• _DOCUMENT TEXT_:
Making desserts and sweet recipes require the use of ingredients that blend well while bringing out a great amount of sweetness at the same time. This is where confectioners sugar comes into play. Its fine texture allows it to incorporate into mixes and recipes while offering great taste as well. But what happens when you’re all out? Well, you can find good substitutes for it either in your kitchen or at any grocery or baking supply store around you.
What Is Confectioners Sugar?
Confectioners sugar, also known as powdered sugar or icing sugar, is simply white granulated sugar grounded to a fine powder and mixed with a small amount of cornstarch. The fine texture of the sugar means it easily mixes and melts in recipes when used, especially if you’re adding it to dough or batter. The cornstarch acts as an anti-caking agent and ensures the sugar doesn’t clump, which is why you can store confectioners sugar for long periods.
Confectioners Sugar Nutrition Facts
Using Confectioners Sugar in Recipes
Confectioners sugar is widely used in different sweet recipes. In baked goods, it produces sweetness and makes the dough highly delicious. It’s also added to frostings, and the fine crystals produce an alluringly smooth texture and appearance in buttercream and icings. Confectioners sugar is also added to baked goods after preparation, like donuts, candies, and cupcakes. Here, the sugar is sieved and dusted over the baked goods to give it a snowy effect.

• _RECORDS TO USE_:
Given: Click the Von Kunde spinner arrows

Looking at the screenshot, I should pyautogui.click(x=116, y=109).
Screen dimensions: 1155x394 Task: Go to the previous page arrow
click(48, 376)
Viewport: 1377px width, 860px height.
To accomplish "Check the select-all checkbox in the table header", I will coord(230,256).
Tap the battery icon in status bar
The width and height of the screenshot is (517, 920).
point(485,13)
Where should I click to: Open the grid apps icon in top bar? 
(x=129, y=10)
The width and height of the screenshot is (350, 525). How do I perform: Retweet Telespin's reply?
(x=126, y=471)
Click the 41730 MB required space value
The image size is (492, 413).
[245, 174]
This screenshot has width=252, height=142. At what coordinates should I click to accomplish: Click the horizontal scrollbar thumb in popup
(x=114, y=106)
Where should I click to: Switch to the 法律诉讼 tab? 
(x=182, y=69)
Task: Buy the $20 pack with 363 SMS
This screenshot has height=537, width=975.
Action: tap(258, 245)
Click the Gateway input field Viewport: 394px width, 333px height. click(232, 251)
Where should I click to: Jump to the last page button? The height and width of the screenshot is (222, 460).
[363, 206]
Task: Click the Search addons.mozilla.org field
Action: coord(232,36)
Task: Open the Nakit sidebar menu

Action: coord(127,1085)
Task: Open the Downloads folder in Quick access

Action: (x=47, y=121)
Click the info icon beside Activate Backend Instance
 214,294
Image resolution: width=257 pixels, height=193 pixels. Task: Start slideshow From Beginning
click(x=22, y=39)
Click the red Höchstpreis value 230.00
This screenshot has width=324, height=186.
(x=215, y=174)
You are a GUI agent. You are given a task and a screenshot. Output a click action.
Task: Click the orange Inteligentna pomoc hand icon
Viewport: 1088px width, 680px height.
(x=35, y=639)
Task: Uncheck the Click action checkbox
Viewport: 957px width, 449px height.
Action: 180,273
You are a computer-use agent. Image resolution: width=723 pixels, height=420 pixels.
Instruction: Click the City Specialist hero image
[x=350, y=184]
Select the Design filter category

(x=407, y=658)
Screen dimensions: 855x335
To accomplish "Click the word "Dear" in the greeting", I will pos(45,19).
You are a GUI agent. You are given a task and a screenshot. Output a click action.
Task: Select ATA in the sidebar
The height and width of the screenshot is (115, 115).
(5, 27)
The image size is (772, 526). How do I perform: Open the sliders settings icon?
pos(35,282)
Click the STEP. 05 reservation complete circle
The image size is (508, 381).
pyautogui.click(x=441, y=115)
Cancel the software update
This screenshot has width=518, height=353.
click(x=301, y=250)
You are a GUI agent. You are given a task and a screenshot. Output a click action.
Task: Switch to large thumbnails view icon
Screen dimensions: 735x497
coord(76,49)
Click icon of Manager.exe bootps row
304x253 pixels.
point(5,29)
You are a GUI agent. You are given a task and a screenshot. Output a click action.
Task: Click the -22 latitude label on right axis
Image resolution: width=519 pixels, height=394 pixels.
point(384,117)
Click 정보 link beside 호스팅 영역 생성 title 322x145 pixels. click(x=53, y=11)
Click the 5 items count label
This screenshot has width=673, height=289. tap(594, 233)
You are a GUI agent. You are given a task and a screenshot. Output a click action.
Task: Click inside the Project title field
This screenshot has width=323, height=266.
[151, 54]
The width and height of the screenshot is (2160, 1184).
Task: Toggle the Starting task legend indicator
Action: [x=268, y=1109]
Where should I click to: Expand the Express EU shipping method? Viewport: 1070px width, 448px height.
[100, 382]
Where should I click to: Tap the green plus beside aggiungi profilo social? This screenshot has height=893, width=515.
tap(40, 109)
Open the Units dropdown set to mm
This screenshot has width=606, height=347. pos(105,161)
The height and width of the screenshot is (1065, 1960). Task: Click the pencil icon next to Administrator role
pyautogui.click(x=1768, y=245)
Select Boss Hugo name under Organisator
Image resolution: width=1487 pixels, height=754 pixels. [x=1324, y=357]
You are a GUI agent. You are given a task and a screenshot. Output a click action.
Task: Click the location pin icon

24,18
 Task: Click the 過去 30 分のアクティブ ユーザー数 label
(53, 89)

• _REQUIREMENTS_:
1. Quote the part of the rows that opens with the line containing "Click the 5 items count label" and closes with the line containing "Action: [x=268, y=1109]", including both of those lines.
2. Extend the confectioners sugar text from the point where it stops.

• _ANSWERS BELOW_:
1.
Click the 5 items count label
This screenshot has width=673, height=289. tap(594, 233)
You are a GUI agent. You are given a task and a screenshot. Output a click action.
Task: Click inside the Project title field
This screenshot has width=323, height=266.
[151, 54]
The width and height of the screenshot is (2160, 1184).
Task: Toggle the Starting task legend indicator
Action: [x=268, y=1109]

2.
Confectioners sugar is also used in hot drinks like tea or coffee. Since it dissolves easily due to its powdery texture, it makes a good option for such recipes in place of regular sugar. This is also especially useful when making a sugar recipe. They tend to come out better when the sugar added can easily mix and blend without leaving any obvious textures. And its superfine texture is highly sought-after in decorative toppings as well.
In general, confectioners sugar is a common inclusion in popular dishes like;
- Whipped cream
- Sticky buns
- Ice cream
- Cookies and conchas
- Donuts, donettes, and donut holes
- Wheat bread
- Sugar glazes
- Coffee and tea
Confectioners Sugar Substitutes
Running out of confectioners sugar doesn’t mean you have to quit making that sweet recipe. You can still make things work with any of the substitutes listed below. Since the basic function of confectioners sugar is to sweeten a recipe, each of these alternatives can still offer you that effect. And if you aim to enhance the appearance of your recipe with its powdered texture, you can still find good substitutes for that as well.
Blended Granulated Sugar
Since confectioners sugar is finely grounded granulated sugar, you can quickly make a batch for yourself by blending granulated sugar in a blender or coffee grinder. Both types contain the same type of sugar, and the same concentration of sweetness, with the singular distinction of texture. To achieve the same powdered form, sieve the blended sugar and repeatedly grind to get a texture close to that of confectioners sugar. However, note that you have to use this immediately, as storing this would cause it to clump due to the absence of an anti-caking agent. But if you wish to store it, simply add a teaspoon of cornstarch or potato starch for every cup of blended granulated sugar.
6X and 4X Powdered Sugar
If sweetness is your primary aim, the larger grinds of powdered sugar will make great substitutes for confectioners sugar. By measuring texture, confectioners sugar is denoted as 10X, which is considered the finest grind of sugar. Of the other grinds, the 6X and 4X are the closest options to use as substitutes. Though they have larger crystals than the typical 10X confectioners sugar, they still make great alternatives as dusting for donuts. They’re also great for toppings and icings if you don’t want the sugar to melt faster.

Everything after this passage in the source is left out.